The discovery of petroleum resources near Houston spurring a population explosion that continues more than 100 years later. The boom was reflected in the reports of the Houston churches.
On the other hand, 1914 also saw devastating floods on the coastal plain. The Houston District included churches in three river basins, the Brazos, Trinity, and San Jacinto, and all of them flooded in 1914. The churches in Liberty, Columbia, Sweeney, Richmond, Rosenburg, Angleton, Wallisville, Thompson’s, and Kendleton were all on circuits consisting of country churches in addition to the church named as “head of circuit.” Many Methodists in those appointments depended upon livestock and farming and wee devastated by the floods.
By contrast most of the Houston appointments were stations instead of circuits. Those churches including Trinity, Sloan Memorial, Mount Vernon, Boynton Chapel, Calvary, and Mallalieu were all prosperous enough to have a full time preacher rather than sharing one on a circuit. The District was also strong enough to start new churches to serve the growing population coming to the boom town. New churches appear at Audubon Place, Dowling Addition, Dyerdale, Cloverleaf. Houston residents will recognize these locations as concentrated in the eastern side of Houston, close to the Port of Houston.
District Superintendent W. H. Logan thus had his hands full on the Houston District. He had to deal with destruction in his rural churches and explosive growth in his urban ones.
Saturday, December 04, 2021
This Week in Texas Methodist History December 5
Southwestern Christian Advocate Responds to Pearl Harbor, December 11, 1941
As we remember the attack on Pearl Harbor this week, readers will be interested in how the Methodist press reacted to the event. One should remember that the Pearl Harbor attack occurred on a Sunday, and the editors had just a few days to put out a new edition of the weekly Southwestern Christian Advocate.

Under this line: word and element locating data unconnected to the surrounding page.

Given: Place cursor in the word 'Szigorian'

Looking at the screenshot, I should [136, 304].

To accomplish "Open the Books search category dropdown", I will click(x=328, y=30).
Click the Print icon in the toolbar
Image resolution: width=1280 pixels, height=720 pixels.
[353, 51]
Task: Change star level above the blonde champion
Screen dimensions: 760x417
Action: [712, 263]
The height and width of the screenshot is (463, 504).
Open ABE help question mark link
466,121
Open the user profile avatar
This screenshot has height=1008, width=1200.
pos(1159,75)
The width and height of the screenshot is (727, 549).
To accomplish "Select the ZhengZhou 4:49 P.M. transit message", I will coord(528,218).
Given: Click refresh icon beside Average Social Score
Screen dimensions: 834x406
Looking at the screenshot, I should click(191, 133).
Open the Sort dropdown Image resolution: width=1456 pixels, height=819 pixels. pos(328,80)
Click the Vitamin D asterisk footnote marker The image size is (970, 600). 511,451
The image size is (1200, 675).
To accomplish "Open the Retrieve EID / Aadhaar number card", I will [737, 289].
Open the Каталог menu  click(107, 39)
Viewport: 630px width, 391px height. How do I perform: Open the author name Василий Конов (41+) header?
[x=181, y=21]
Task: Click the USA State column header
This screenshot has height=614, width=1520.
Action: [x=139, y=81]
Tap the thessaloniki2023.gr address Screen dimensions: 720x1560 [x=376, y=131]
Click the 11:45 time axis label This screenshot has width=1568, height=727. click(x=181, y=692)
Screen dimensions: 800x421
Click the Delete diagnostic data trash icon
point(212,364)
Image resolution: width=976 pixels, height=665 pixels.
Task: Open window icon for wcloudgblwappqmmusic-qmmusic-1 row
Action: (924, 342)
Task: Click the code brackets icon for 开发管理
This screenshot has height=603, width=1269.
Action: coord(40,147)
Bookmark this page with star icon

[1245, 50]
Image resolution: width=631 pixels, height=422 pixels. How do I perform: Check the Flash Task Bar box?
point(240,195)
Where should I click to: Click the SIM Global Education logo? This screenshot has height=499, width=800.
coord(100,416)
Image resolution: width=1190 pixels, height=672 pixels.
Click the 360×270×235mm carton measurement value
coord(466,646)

The Advocate was still being run by a committee. The long time editor, A. J. Weeks died in 1939. Retired bishop John M. Moore took over editorial duties for six months, but after that period the editorship was turned over to a committee consisting of Dallas-area pastors—all of whom had other responsibilities. The main committee consisted of Angie Smith (First Methodist), Harry DeVore (D. S.) and J. D. Barron. They were assisted by Walter Vernon, Dawson Bryan, Mrs. T. Herbert Minga, and Ray Nichols. J. D. Pinkston served as business manager.
All the staff had other responsibilities. Fortunately the Advocate had facilities in which to operate, The Advocate had space in the Cokesbury store at 1910 Main Street in Dallas.
The task of writing about the church’s response to Pearl Harbor fell to Dr. DeVore. He began his editorial entitled Black Sunday
“A Sunday so near the celebration of the coming of the Prince of Peace! Yet we are at war! A war thrust upon us. Next to the liquor and narcotic traffic of the world, war is the greatest enemy of mankind. “
DeVore went on to encourage Methodists to defend their nation. He used imagery similar to that used by FDR when the President proposed the Lend Lease program, that of a fire. FDR had said Lend Lease was like loaning your neighbor a water hose when his house was on fire. DeVore called the attack on Pearl Harbor a four alarm fire.
For the next four years the Advocate published numerous letters from military chaplains who had left local church pastorates to enter the chaplaincy. The editorial position of the Advocate consistently supported the patriotic defense of the US.